We don’t have to give them all of the details, but we should not be embarrassed about these things. We should never, never be embarrassed to mention “our church” in casual conversation, or our involvement in it. Again, this should be in natural conversation, and again, only to the extent that the other person seems truly interested. If we are ashamed of Jesus Christ, His name, His church or His gospel now, the time will come when He and His Father will be ashamed of us. Jesus will say, “Sorry, I don’t know you”:
For whoever is ashamed of Me and My words in this adulterous and sinful generation, of him the Son of Man also will be ashamed when He comes in the glory of His Father with the holy angels.
Not everyone who says to Me, ‘Lord, Lord,’ shall enter the kingdom of heaven, but he who does the will of My Father in heaven.
It should be quite obvious that the will of God the Father has a lot of aspects to it. One of those aspects is that we take His light out of its covered storage place, that we set it up on a lamp-stand in the house. And that house needs to be high on a hill (Matthew 5:14-16). Yes, we need to be shining God’s light to each other (our brethren) within the house. When we think about a house up on the top of a hill where lights are shining brightly inside the house at night time and the curtains are open, it has a certain attraction. People passing by look up at the house and say, “Look at the lights in that house up there!” This is what we need to be doing spiritually. Again, we need to be shining God’s spiritual light in a controlled manner to the unconverted.
Still in Matthew 7; continuing in verse 22:
Many will say to Me in that day, ‘Lord, Lord’…
...Yes, It’s true that we shunned our neighbours and failed to shine your light to them; but…
… have we not prophesied in Your name, cast out demons in Your name, and done many wonders in Your name?’ And then I will declare to them, ‘I never knew you; depart from me, you who practice lawlessness!’
This is a horrifying thought.
At the time that we need so much to be included with the converted, we would be cast out with the
Before closing, I would like to add a couple of qualifications to what we have discussed today:
1. We should not associate with our unconverted neighbours to the extent that we, and God’s way of life in us, become unrecognizable from them and their unconverted way of life. In other words, we are not to lower our standards (actually God’s standards!) to match those of the world.

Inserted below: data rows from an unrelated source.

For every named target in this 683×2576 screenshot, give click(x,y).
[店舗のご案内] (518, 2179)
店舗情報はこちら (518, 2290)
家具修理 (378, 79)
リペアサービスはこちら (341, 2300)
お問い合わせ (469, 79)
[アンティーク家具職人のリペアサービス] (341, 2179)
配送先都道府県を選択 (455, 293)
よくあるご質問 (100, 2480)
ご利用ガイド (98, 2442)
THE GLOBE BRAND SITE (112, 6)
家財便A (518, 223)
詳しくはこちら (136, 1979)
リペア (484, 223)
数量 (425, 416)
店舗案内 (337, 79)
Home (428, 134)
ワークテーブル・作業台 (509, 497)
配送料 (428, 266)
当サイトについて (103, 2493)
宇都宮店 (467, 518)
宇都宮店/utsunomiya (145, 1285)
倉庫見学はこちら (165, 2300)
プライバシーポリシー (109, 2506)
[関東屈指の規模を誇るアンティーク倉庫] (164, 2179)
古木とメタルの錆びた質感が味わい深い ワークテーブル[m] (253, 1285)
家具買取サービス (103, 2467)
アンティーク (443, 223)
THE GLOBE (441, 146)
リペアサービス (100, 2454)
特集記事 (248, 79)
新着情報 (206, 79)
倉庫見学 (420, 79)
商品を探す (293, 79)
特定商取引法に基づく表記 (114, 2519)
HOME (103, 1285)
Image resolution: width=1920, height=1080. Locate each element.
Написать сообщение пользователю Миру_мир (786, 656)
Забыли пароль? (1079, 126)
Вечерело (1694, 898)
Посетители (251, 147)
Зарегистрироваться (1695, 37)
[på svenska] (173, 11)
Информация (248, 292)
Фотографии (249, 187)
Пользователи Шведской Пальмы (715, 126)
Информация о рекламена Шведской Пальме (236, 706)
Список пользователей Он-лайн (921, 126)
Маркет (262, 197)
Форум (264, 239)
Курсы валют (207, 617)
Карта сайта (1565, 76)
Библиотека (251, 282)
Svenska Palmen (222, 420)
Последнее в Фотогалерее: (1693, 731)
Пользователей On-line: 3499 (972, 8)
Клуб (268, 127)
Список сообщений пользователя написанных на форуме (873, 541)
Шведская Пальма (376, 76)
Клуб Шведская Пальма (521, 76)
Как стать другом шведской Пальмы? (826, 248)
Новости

2. We should not give so much time and service to our unconverted neighbours at the excessive expense of the time and service that we need to be spending with our converted spiritual brothers and sisters. In other words, spiritually, “charity begins at home.”
The balance is difficult to find. We can go too far into one ditch or the other. This balance may differ from person to person; so we should not judge one another in this regard. We need to pray and ask God to help us find and maintain the right balance.
I would like to close with a paraphrase of the two main points I wanted to get across today:
Come out of her my people... but in godly balance... not neglecting to love thy neighbour!